Epidermolysis bullosa (EB) is a rare group of inherited disorders that manifests as blistering or erosion of the skin and, in some cases, the epithelial lining of other organs, in response to little or no apparent trauma. Cytolysis causes blisters in the epidermis or basement membrane zone of the skin. In epidermolysis bullosa simplex, cytolysis causes blisters in the basal or spinous layers of the epidermis, and keratinocytes often have abnormal density and organization of keratin filaments. In junctional epidermolysis bullosa, the epidermis separates from the basal lamina, forming a blister cavity in the plane of the lamina lucida, where hemidesmosome structure and density are frequently diminished. In dystrophic epidermolysis bullosa, the basal lamina remains attached to the epidermis, but the blister cavity forms beneath the lamina densa of dermoepidermal junction, and anchoring fibrils may appear abnormal, reduced in number, or altogether absent.
Epidermolysis bullosa signs and symptoms include: fluid-filled blisters on the skin, especially on the hands and feet due to friction, deformity or loss of fingernails and toenails, internal blistering, including on the vocal cords, scalp blistering, scarring and hair loss (scarring alopecia), thin-appearing skin, tiny white skin bumps or pimples, dental problems, difficulty swallowing (dysphagia) etc.

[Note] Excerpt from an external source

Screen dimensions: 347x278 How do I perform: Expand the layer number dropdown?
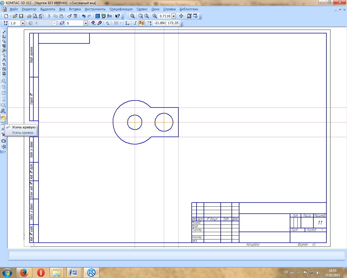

Treatment of epidermolysis bullosa aims to prevent complications and ease the pain of the blisters with appropriate wound care. Members of your care team may include: a primary care physician who oversees the treatment plan, a physician specializing in wound care, nurses or medical assistants who provide both care and education for managing wounds, a physical therapist and occupational therapist etc.
The exact prevalence of epidermolysis bullosa is unknown. Mild variants have been estimated to occur as frequently as 1 per 50,000 births. The more severe varieties are believed to occur in 1 per 500,000 births annually. The epidermolysis bullosa simplex Ogna variant has been described in Norwegian individuals. Epidermolysis bullosa is an autosomal inherited disorder. The incidence does not differ by sex. The onset of epidermolysis bullosa simplex is at birth or early infancy. The onset of junctional epidermolysis bullosa is at birth. The onset of dystrophic epidermolysis bullosa is at birth or early childhood. The onset of Kindler syndrome is usually within the first year of life.